By Orhan Coskun and Ece Toksabay
ANKARA (Reuters) – After a decade and a half in power and an economic boom gone sour, Turkish President Tayyip Erdogan’s AK Party could lose control of some large cities in local elections on March 31.
While Erdogan will continue to hold sweeping executive powers, a weak showing by the AKP would be a symbolic blow and illustrate how frustration over the economy has hurt a politician long seen as unbeatable.
Two party sources told Reuters that two of its internal polls showed support for the AKP had fallen to 32-35 percent, before accounting for the 30 percent of voters still undecided. In 2014 local elections the AKP took 43 percent, far ahead of its nearest rival, the secularist Republican People’s Party (CHP), which polled less than 25 percent.
The AKP now faces the potential loss of Ankara, the capital, and a tight race in Istanbul, the sources said. The AKP party, or its predecessor, has controlled both cities, as well as most other big Turkish municipalities, for more than 20 years.
Erdogan rose to prominence as mayor of Istanbul and is known to attach special importance to municipal elections, seeing local politics as key to how voters view the national government. While he is not up for election, the polls are widely regarded as a referendum on his rule.
A sharp fall in AKP support would be all the more discomforting given that its alliance partner, the nationalist MHP, is not fielding candidates in some municipalities.

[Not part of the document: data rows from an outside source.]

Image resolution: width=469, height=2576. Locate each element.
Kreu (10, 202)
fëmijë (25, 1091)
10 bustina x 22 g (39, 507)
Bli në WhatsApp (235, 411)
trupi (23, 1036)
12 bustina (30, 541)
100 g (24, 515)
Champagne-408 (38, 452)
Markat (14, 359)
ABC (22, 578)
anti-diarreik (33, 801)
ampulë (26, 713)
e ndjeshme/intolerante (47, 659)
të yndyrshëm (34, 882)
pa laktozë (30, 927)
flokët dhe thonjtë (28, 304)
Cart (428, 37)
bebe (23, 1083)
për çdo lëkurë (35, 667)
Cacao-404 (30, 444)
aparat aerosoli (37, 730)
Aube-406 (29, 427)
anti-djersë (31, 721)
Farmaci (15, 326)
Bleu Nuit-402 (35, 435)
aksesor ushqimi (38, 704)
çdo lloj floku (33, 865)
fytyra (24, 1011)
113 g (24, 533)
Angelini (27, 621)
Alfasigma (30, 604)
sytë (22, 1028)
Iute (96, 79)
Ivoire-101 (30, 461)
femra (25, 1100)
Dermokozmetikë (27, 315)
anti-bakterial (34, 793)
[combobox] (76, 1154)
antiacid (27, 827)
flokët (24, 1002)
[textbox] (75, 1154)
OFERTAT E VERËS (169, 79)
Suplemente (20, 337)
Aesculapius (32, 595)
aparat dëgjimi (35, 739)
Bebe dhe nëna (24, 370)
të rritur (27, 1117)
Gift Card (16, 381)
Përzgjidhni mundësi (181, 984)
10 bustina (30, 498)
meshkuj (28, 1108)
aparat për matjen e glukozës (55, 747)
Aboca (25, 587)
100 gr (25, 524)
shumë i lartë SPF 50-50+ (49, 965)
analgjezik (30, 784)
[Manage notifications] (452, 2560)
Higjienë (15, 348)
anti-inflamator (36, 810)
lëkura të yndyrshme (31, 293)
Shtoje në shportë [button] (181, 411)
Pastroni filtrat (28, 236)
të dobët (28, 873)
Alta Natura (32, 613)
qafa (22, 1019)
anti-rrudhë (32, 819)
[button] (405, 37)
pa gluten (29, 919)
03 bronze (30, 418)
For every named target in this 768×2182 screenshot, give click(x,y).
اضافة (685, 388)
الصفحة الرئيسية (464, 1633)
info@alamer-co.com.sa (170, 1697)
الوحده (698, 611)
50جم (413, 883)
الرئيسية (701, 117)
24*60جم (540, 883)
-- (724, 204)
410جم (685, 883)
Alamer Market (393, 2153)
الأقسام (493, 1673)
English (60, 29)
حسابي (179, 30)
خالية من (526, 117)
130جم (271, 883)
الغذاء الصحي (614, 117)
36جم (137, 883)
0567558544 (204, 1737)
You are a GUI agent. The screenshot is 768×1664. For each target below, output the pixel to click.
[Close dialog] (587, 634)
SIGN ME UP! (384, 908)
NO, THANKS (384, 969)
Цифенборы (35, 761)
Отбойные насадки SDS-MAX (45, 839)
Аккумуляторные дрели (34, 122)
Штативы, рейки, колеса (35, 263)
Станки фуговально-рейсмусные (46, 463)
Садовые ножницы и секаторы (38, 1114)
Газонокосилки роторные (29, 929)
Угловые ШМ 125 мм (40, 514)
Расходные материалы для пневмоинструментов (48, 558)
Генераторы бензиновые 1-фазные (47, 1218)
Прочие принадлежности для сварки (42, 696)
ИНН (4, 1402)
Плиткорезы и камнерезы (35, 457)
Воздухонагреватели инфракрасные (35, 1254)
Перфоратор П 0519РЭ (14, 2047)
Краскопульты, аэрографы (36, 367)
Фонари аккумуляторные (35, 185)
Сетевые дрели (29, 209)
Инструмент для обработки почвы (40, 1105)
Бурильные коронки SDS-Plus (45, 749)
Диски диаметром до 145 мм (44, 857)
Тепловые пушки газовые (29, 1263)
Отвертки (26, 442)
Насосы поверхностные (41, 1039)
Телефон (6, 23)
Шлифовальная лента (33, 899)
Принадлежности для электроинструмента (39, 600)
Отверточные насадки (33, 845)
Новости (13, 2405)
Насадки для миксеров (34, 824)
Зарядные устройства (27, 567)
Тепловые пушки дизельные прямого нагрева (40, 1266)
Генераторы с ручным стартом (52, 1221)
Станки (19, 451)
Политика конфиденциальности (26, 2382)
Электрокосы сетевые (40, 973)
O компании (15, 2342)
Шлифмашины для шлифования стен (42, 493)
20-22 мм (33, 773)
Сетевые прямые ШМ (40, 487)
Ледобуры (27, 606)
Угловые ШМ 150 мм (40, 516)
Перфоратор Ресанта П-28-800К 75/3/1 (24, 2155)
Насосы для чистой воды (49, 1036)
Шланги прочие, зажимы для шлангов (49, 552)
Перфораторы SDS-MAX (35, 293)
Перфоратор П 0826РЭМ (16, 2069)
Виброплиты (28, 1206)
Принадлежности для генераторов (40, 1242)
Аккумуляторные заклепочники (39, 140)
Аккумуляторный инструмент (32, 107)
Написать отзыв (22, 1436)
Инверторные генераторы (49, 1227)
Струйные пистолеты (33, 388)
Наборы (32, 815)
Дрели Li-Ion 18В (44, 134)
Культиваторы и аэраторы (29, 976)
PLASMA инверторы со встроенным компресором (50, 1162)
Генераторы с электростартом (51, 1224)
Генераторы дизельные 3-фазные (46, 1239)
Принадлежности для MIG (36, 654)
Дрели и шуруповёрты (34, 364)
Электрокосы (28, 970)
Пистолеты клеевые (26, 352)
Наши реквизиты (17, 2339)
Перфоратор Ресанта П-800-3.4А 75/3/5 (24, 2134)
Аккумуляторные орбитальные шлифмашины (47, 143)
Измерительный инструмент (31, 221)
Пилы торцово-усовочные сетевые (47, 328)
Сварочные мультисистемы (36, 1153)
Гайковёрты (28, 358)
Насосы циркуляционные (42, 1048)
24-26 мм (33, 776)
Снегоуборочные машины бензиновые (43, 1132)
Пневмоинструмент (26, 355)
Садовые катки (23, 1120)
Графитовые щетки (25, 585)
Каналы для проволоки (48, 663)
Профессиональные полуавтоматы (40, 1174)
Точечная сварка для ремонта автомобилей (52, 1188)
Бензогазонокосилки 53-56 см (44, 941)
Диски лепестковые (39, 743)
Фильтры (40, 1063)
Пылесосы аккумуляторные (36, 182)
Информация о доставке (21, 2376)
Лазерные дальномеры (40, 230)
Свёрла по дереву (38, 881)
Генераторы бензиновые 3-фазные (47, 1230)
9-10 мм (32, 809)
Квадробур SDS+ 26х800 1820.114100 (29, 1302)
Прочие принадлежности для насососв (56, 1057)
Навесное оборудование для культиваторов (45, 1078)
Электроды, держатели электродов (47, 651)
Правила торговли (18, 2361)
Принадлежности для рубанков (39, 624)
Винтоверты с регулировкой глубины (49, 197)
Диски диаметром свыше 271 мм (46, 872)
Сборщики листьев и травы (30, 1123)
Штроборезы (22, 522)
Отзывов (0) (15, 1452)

“For Erdogan, it’s about prestige, too. He had to form alliances with other parties in the last two elections, which he didn’t need to in the past,” said Gareth Jenkins, a veteran Turkey analyst.
“If he loses Ankara or Istanbul this time despite the alliance, it will mean that his political career is in decline. It may be a long and slow decline, but at the end of the day, it’s a decline.”
The Islamist-rooted AKP swept to power in 2002 on a platform of ending graft, boosting the economy and aiding millions of poor, pious Turks largely ignored by the secular elite.
It has overseen a period of thunderous economic growth, fuelled largely by debt and construction, that economists warned was unsustainable. The economy was shaken last year by a currency crisis that sent inflation to 25 percent and sapped growth.
The AKP is now pushing stimulus measures aimed at poorer voters – hiking the minimum wage, cutting some import taxes, restructuring credit card debt – but the impact appears limited and the economy is headed for recession.
“Support for our party is around 32-35 percent, clearly below our expectations. But we are still at the beginning of the election campaign, and we will work towards persuading those who have not decided yet,” a senior AKP official told Reuters.
“The situation in Ankara is not great. We may face similar challenges in other big cities,” the official said, adding he believed it was doing relatively well in Istanbul, Turkey’s largest city and its commercial capital.
A second AKP official confirmed that the two surveys put support for the party at below 35 percent, down from the 52.59 percent Erdogan received in last June’s presidential election.
The opposition CHP declined to discuss its internal poll figures when asked by Reuters. A senior member said their aim was to take some big cities, including Istanbul and Ankara. Turkey’s third biggest city, Izmir, is a CHP stronghold.
Former prime minister Binali Yildirim is running for mayor of Istanbul but faces a stiff challenge from the CHP, even though its candidate, Ekrem Imamoglu, is relatively unknown.
The victor in Istanbul will likely win by a narrow margin, said Murat Sari of polling company Konsensus, which puts Yildirim at 53 percent and Imamoglu at 46 percent.
“The CHP is leading in Ankara by one percentage point. There are many people who haven’t decided yet, but the AKP may lose Ankara,” Sari said.
Jenkins, the analyst, said it was clear that Erdogan’s message was not resonating as strongly as it once did: “He has successfully sold hope to the society that they will become richer. At the moment, we don’t expect any return to higher growth soon, so he’s no longer able to sell this hope.”